In the forum extract on gold refining below, translate the sentence "Study Hoke's book until you understand what she teaches." into Spanish.

#### [Selected extract]

━━━━━━━━━━━━━━━━

The remaining bronze colored pieces are almost pure gold. They can be elevated to a higher degree of purity by dissolving in aqua regia, which is then evaporated and filtered before precipitating the gold. All of this is covered in Hoke's book. It does not address gold recovered from mining, but the principles remain the same, you simply adjust the math to reflect the higher percentage of gold contained in the material.

Study Hoke's book until you understand what she teaches. Once you gain that understanding, you will be able to refine your gold without questions. 

Harold


----------



## mohd (Aug 3, 2012)

Dear Sir Harold,

Thankyou for the explaination. I will follow trough the Hoke's book.By the way i will make a test to dissolve 89.5% 10g gold aloy in nitric acid 75% to see how much gold reduce and what is the percentage of the gold recover without doing further process in AR.

━━━━━━━━━━━━━━━━

#### [Information given]

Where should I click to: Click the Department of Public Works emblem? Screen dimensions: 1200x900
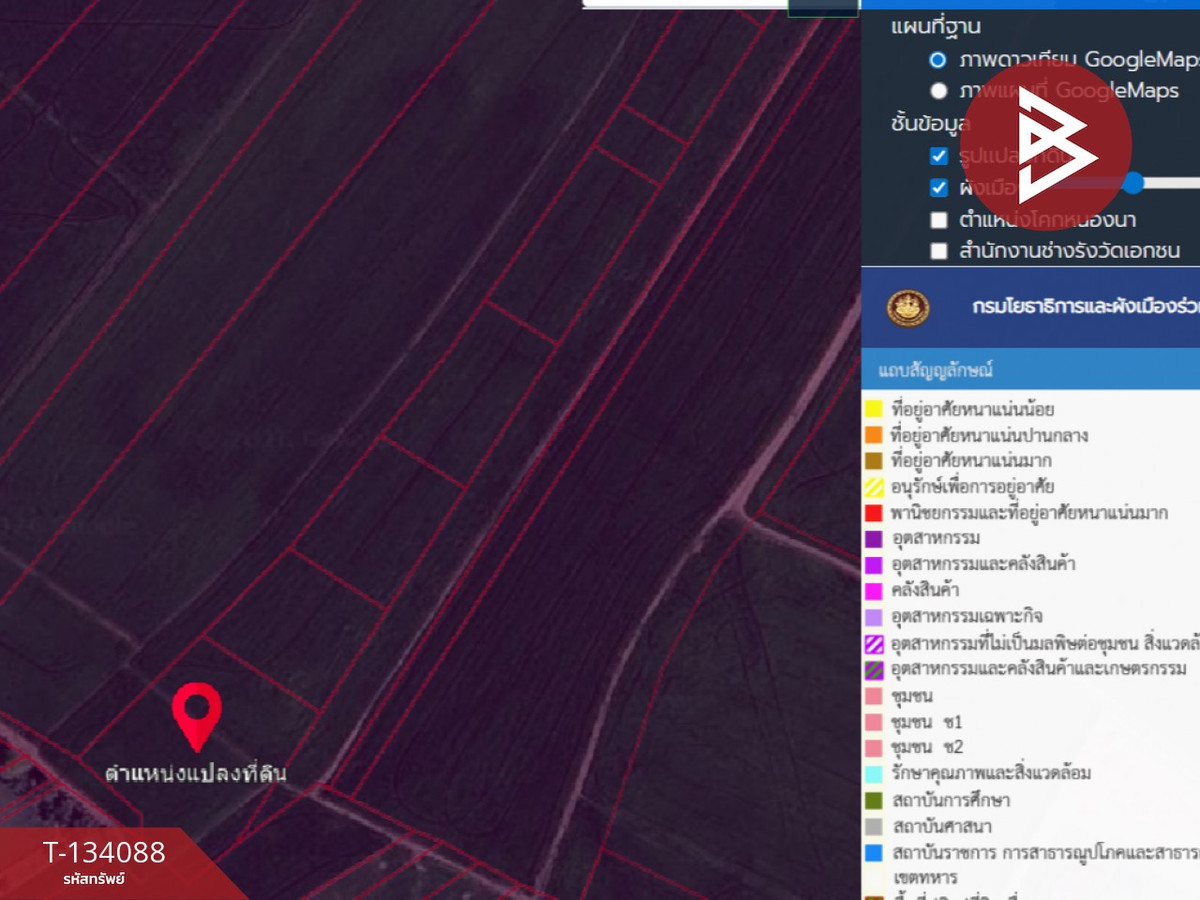(908, 307)
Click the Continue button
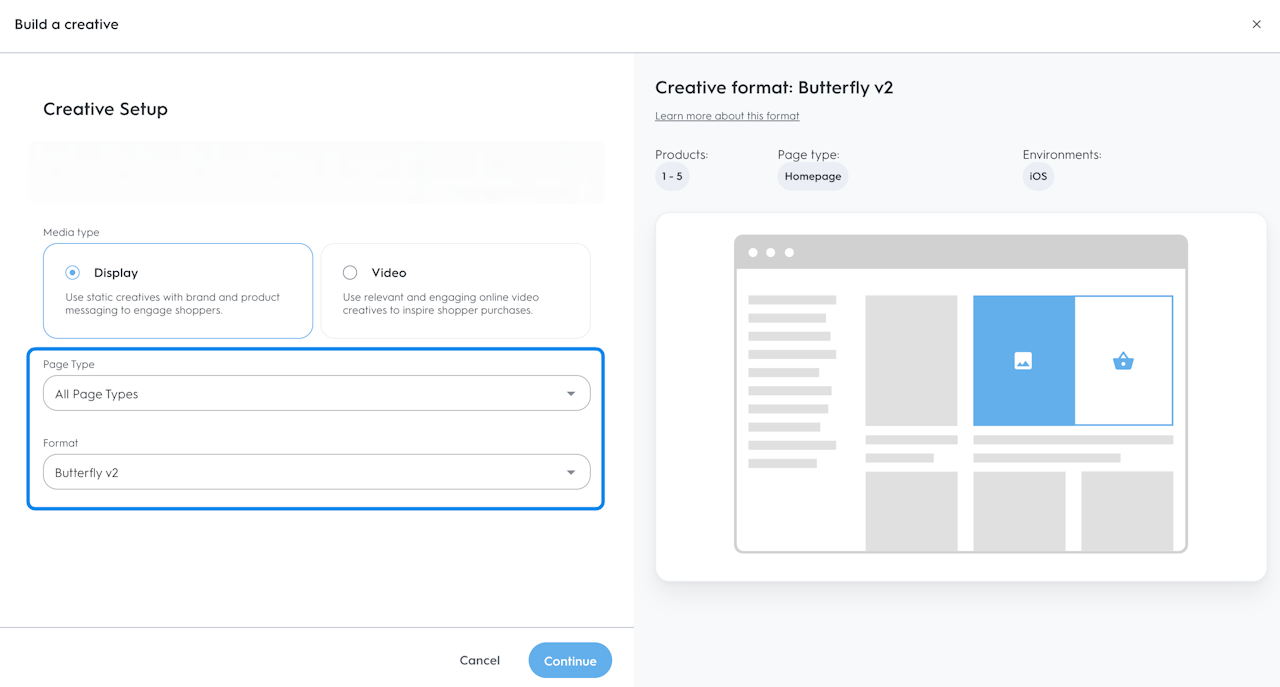This screenshot has height=687, width=1280. (570, 660)
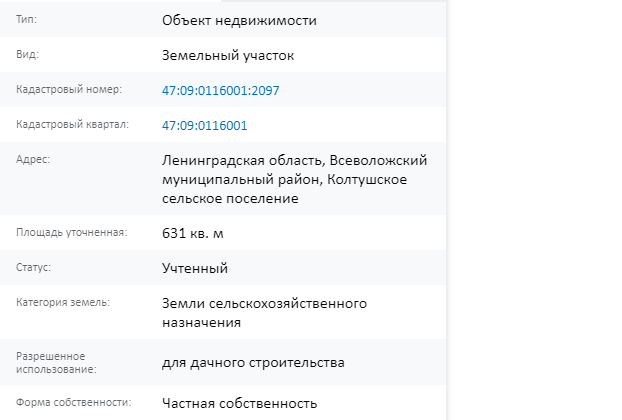Image resolution: width=622 pixels, height=420 pixels.
Task: Click the 'Вид:' field label
Action: [x=27, y=54]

━━━━━━━━━━━━━━━━

#### [Response area]
Estudia el libro de Hoke hasta que entiendas lo que ella enseña.